In cases involving a further processor which commingles raw materials from multiple suppliers, it can sometimes be difficult to trace the source of a subsequent outbreak to a single supplier. As a result, Engeljohn explained that the USDA is currently analyzing the merits of using the internal microbiological testing data generated by a further processor of product testing positive for pathogens to help the agency trace the pathogen back to the originating slaughter facility.

With respect to slaughter facilities themselves, Engeljohn also announced that the USDA may issue criteria for assessing prudent "high event day determinations.” Although the USDA concedes that 100 percent testing at any large slaughter operation would likely produce at least some positives during any given day of production, Engeljohn noted further that a large number of positives in a short period of time could potentially be a red flag.

Engeljohn also confirmed that the USDA is continuing its work on validating the methodology for testing and identifying non-O157 Shiga Toxin-Producing E. coli (STECS), from six serogroups (O26, O103, O111, O121, O45 and O145), in FSIS samples.

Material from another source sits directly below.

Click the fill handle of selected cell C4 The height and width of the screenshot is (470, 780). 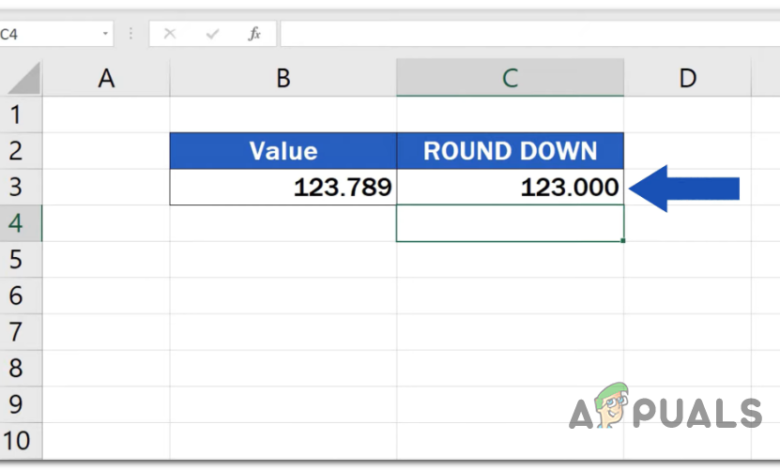pyautogui.click(x=622, y=241)
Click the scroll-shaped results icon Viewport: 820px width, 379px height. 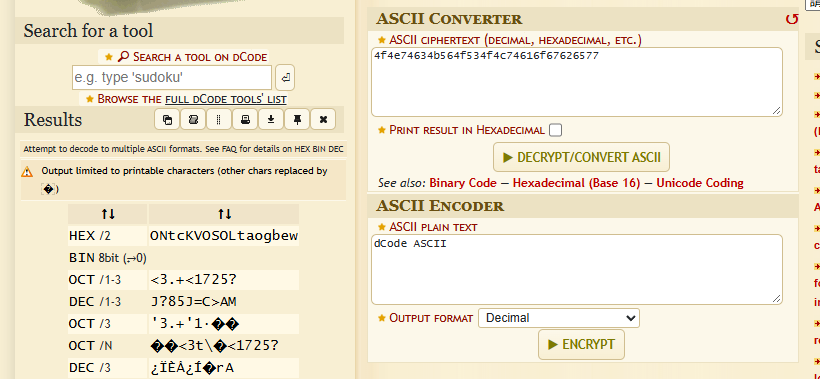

Once sufficient baseline data can be collected and assessed, the agency will likely make a determination whether to classify any of these pathogens as adulterants in raw ground product. In addition, although whole-intact cuts of beef containing E. coli O157:H7 are not considered adulterated under current law, Engeljohn suggested that USDA is continuing to consider whether it may someday modify this standard.

Moving forward, we will, of course, continue to report on new and emerging developments.